Bisnis.com, BANDUNG - Pelaku industri dalam negeri yang memproduksi alat kesehatan (alkes) hasil karya anak bangsa menyambut baik instruksi dari Menteri Koordinator Bidang Kemaritiman dan Investasi Luhut Binsar Pandjaitan yang meminta prioritas belanja dilakukan pada alkes produksi dalam negeri.
Kemandirian untuk mengawal peningkatan kualitas pelayanan kesehatan dalam negeri oleh karya anak bangsa nyatanya bisa terealisasi dengan peran dari pemerintah selaku regulator. Hanya saja realisasi implementasi di lapangan belum selaras dengan potensi yang ada.

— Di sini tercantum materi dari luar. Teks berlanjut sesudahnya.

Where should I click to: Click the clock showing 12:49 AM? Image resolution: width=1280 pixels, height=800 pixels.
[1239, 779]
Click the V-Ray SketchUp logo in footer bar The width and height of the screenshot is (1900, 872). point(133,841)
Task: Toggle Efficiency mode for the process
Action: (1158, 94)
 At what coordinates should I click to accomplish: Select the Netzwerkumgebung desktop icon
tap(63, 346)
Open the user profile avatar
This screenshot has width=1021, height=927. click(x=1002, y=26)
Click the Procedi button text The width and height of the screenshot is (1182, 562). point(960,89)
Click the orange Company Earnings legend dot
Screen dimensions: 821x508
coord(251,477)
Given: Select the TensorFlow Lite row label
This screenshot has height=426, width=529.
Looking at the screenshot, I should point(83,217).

Luhut mengatakan, serapan anggaran belanja alkes untuk produk dalam negeri hanya seperlima dari anggaran belanja untuk alkes impor yaitu masing-masing Rp2,9 triliun untuk Alkes dalam negeri dan Rp12,5 triliun untuk alkes impor.
Salah satu yang menyambut baik imbauan Luhut adalah Co-Founder dan Chief Business Development Officer Sehati Group Anda Sapardan, yang sebelum memulai usaha rintisan ini telah 13 tahun berkecimpung di industri kesehatan.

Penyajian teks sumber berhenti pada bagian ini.